Custom eyewear supplier Specsy introduced its 3D printing process in the U.S. at Vision Expo


Specsy's Ashley Barby at Vision Expo

Three-dimensional printed eyewear manufacturer Specsy’s operations/marketing executive Ashley Barby came perfectly accessorized to her presentation last week at Vision Expo at the Javits Center, perfect in that her eyeglass frames perfectly matched the floral pattern of her long-sleeve top.

That’s because the frame style was an exact photocopy of the garment, taken with her iPhone and transferred to the frame via the Toronto company’s 3D multicolor printing process.

An outgrowth of Toronto-based oral radiology/digital dental firm Canaray, Specsy has developed 3D printed custom eyewear frame manufacturing by refashioning the cutting-edge 3D printing technology of its dental business for the fashion eyewear industry. The frames will be designed at retail via an augmented reality app utilizing 3D facial scans allowing patients to design frames on a live image of their face, the imagery obtained then crafted into custom frames, tailored to the patient’s aesthetic preferences and technical requirements, through 3D printing.

Demonstrating the app at its Vision Expo U.S. product launch by way of a 30-second scan on an iPad, Specsy’s chief technology officer Milan Madhavji pointed to the custom bridge fit on the 3D printed eyewear samples on hand, and Barby’s in particular. Sure enough, because of the 3D scan and eyewear print, the bridge was customized to her face and fit her perfectly.

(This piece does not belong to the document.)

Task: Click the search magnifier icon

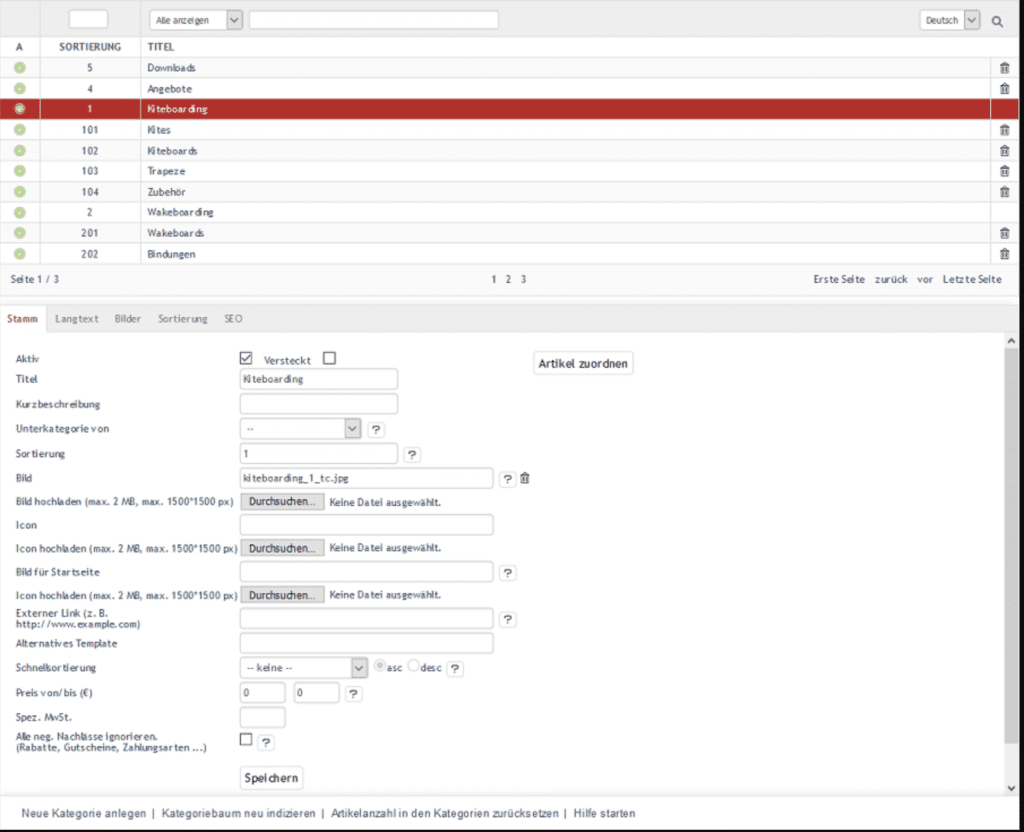Action: (x=996, y=19)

The possibility of printing such one-of-a-kind frames is really what led to Specsy, thanks to its CFO Monica Sokolowski’s difficulty in finding frames that fit her.

“I mentioned to Milan how I struggle to buy glasses that fit,” said Sokolowski. “It’s usually one size fits all—which doesn’t work for my head—and I couldn’t find a style I wanted. But I don’t want to spend a thousand dollars on glasses I don’t love, so I drew a picture of what I wanted and he said he could print them.”

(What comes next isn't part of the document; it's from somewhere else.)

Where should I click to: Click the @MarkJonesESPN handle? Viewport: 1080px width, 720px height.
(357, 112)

But after Madhavji posted on Facebook that he was 3D-printing custom eyewear, “people went crazy!” continued Sokolowski. “He got 10 messages from friends that night, offering to pay for their own custom glasses.”

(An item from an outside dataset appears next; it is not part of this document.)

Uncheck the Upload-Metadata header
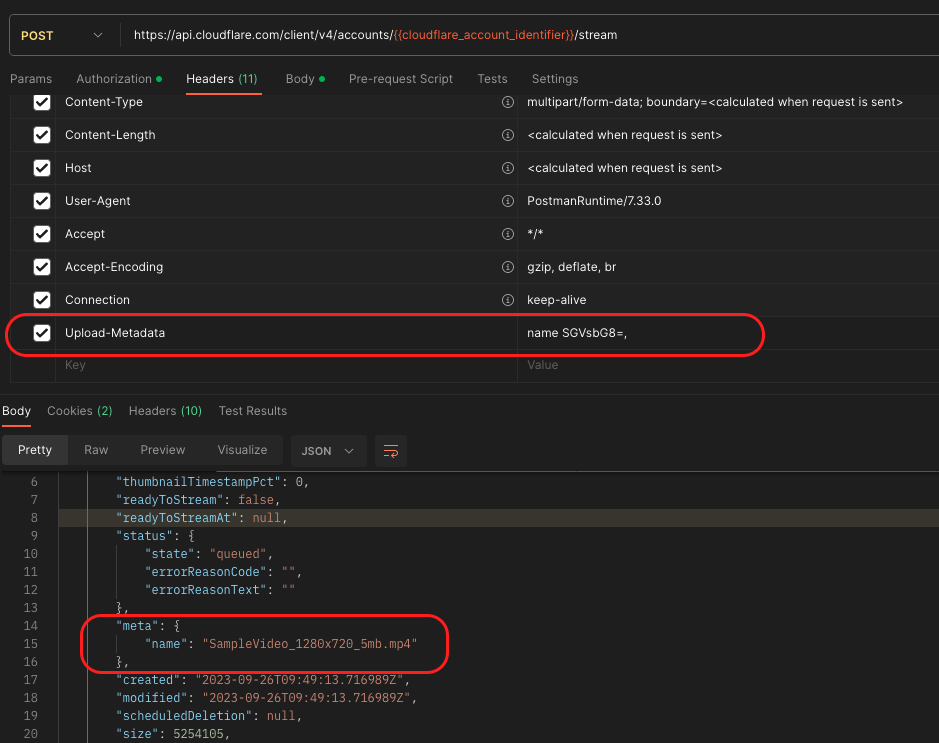939x743 pixels. point(41,334)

At Vision Expo, however, Madhavji was equally excited about forthcoming 3D printing capability at Specsy.

“We’ve climbed the Mt. Everest of 3D printing!” he exulted, holding up a pair of translucent tortoise shell frames.

Sure enough, instead of the solid color typical of 3D plastic printing, these frames showed different color gradations as well as translucency.

“We want people not to recognize that it’s a 3D print frame—that the process is secondary to the product,” said Madhavji. Noting that Specsy did in fact start with a “core collection” of plastic resin frames, he announced that it would not end there, that later this year custom metal frames in stainless steel and titanium would be offered, with new materials added in the future.